_Exercise description_
I'd like the entries repeated exactly, without their pictures.

---------- Data to use ----------

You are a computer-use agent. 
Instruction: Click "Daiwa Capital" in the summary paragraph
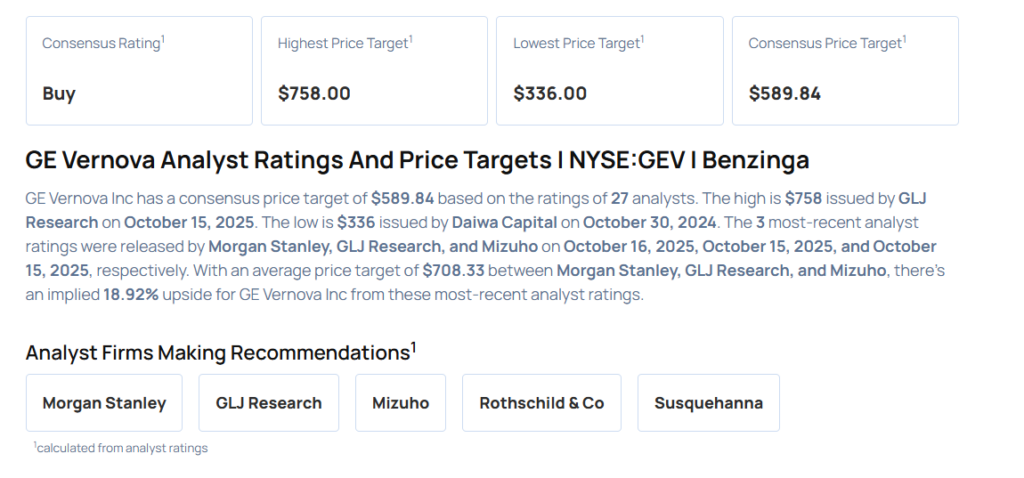coord(485,222)
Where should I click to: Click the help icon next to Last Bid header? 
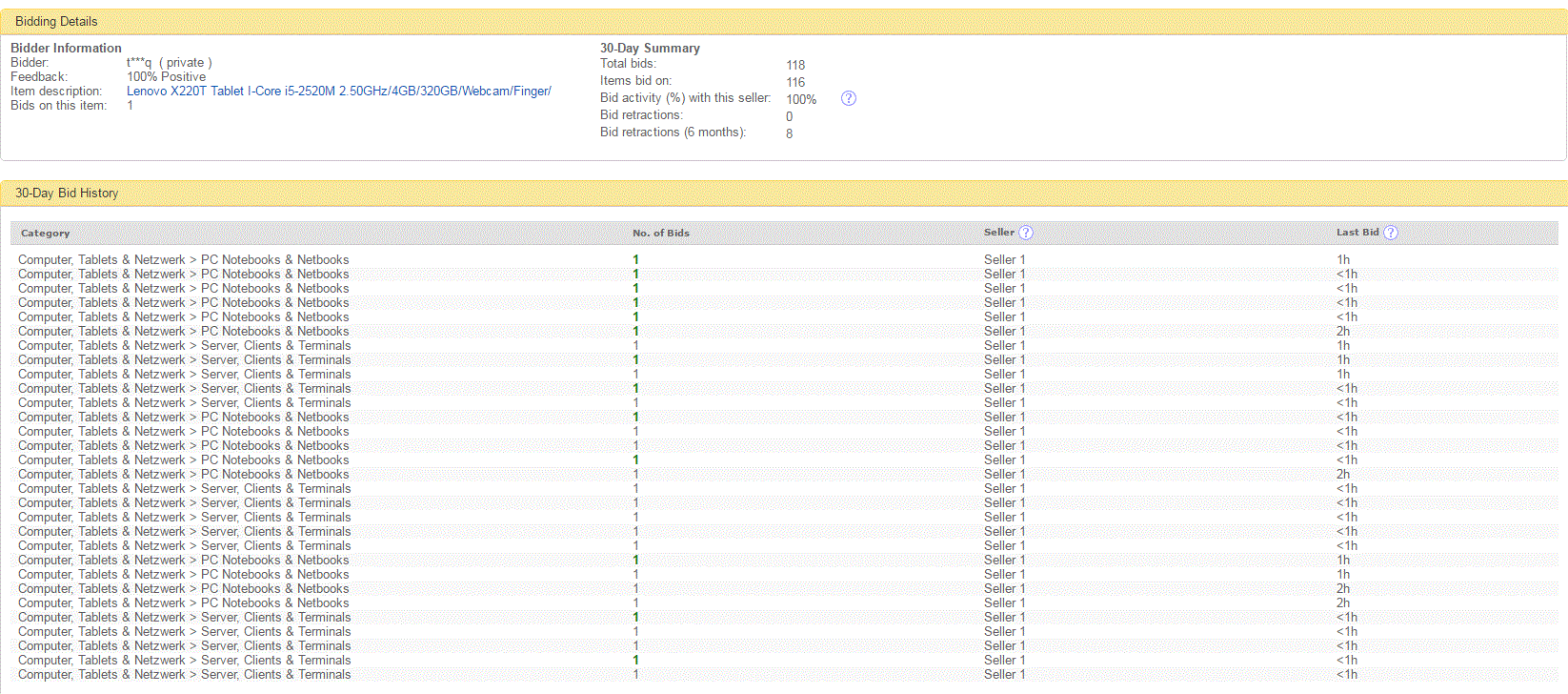[1390, 233]
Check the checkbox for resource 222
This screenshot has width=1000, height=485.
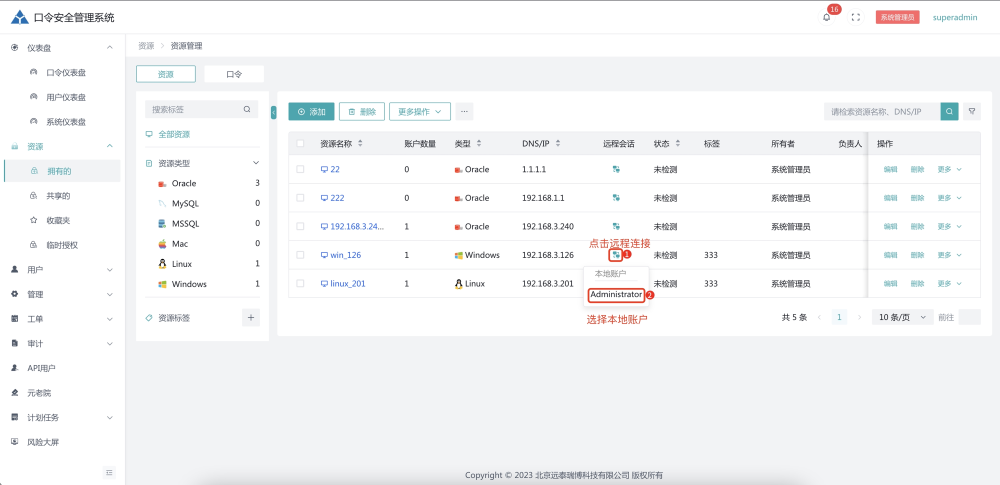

----------

_Exercise result_
You are a computer-use agent. 
Instruction: Click "Daiwa Capital" in the summary paragraph
coord(485,222)
Where should I click to: Click the help icon next to Last Bid header? 
[1390, 233]
Check the checkbox for resource 222
This screenshot has width=1000, height=485.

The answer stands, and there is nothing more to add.